**Dataset entries:**
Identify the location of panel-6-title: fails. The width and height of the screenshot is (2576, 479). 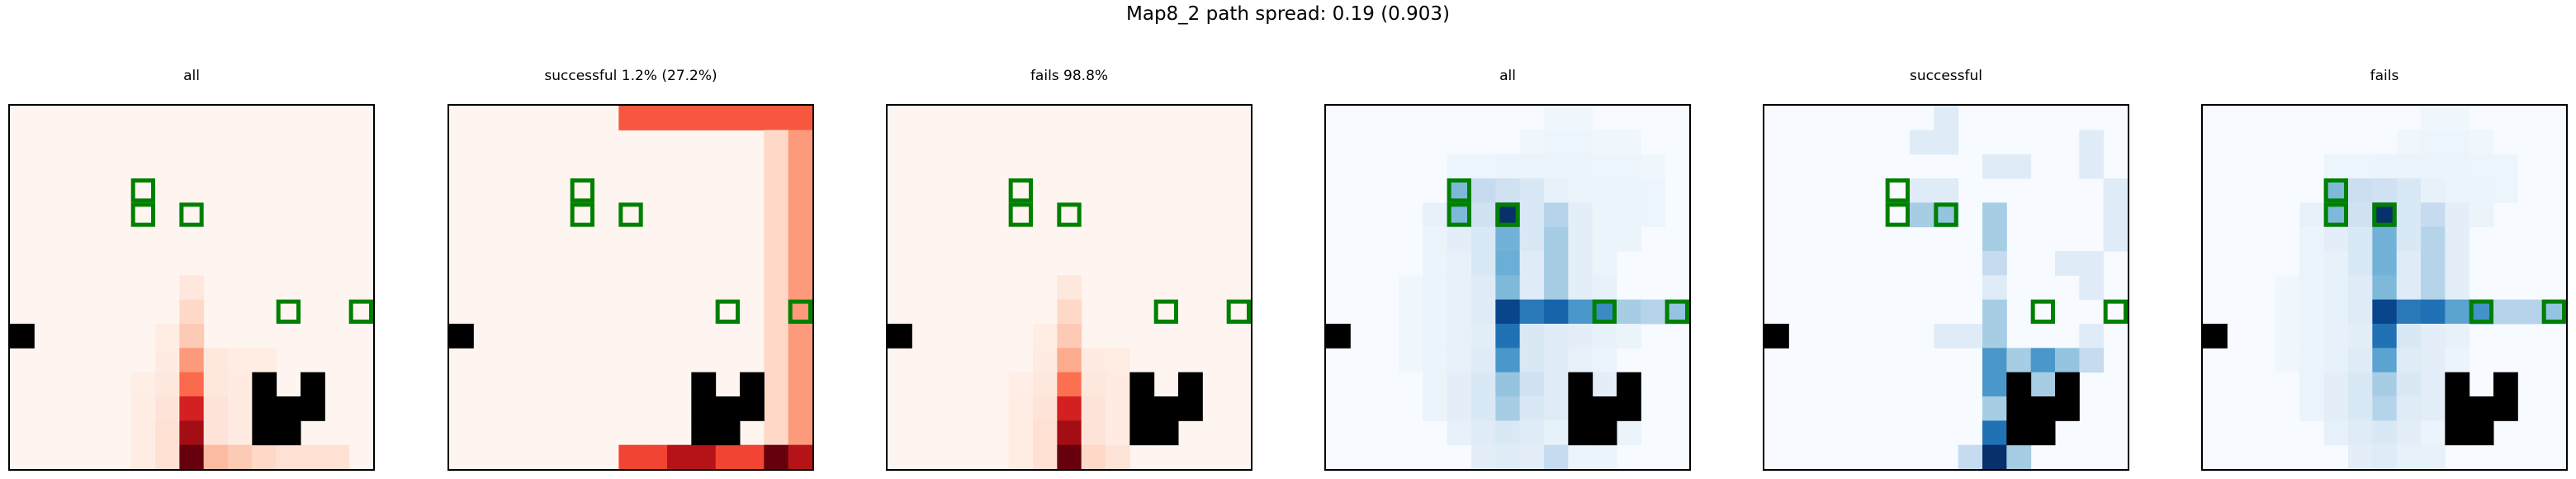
==
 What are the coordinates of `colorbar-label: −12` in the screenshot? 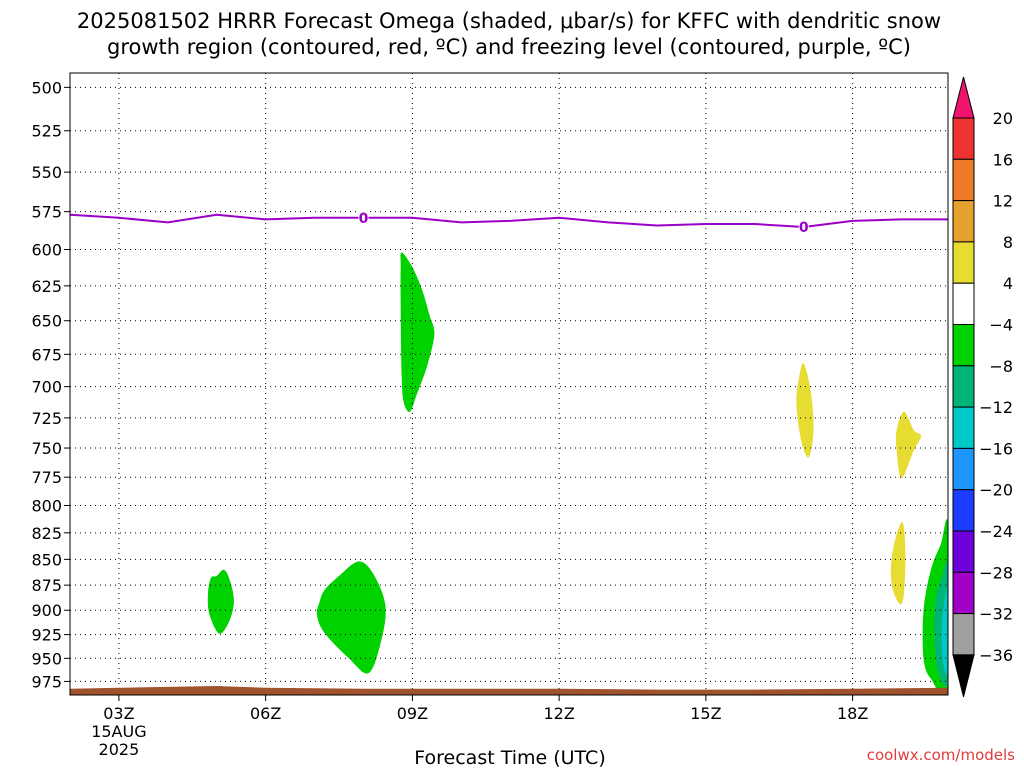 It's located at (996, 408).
---
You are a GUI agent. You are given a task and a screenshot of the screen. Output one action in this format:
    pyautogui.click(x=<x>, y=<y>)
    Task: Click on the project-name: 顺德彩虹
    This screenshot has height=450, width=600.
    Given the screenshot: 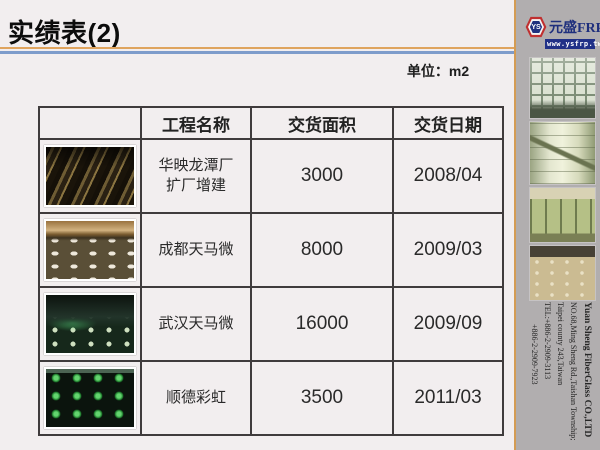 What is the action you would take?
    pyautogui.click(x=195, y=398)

**Goal of the exercise:** Turn everything from the line containing "You are a GUI" down through the line containing "This screenshot has", both included, into a Markdown table with the columns No. and Line, leaving out any blank lines.

**Task response:**
| No. | Line |
|---|---|
| 1 | You are a GUI agent. You are given a task and a screenshot of the screen. Output one action in this format: |
| 2 |     pyautogui.click(x=<x>, y=<y>) |
| 3 |     Task: Click on the project-name: 顺德彩虹 |
| 4 |     This screenshot has height=450, width=600. |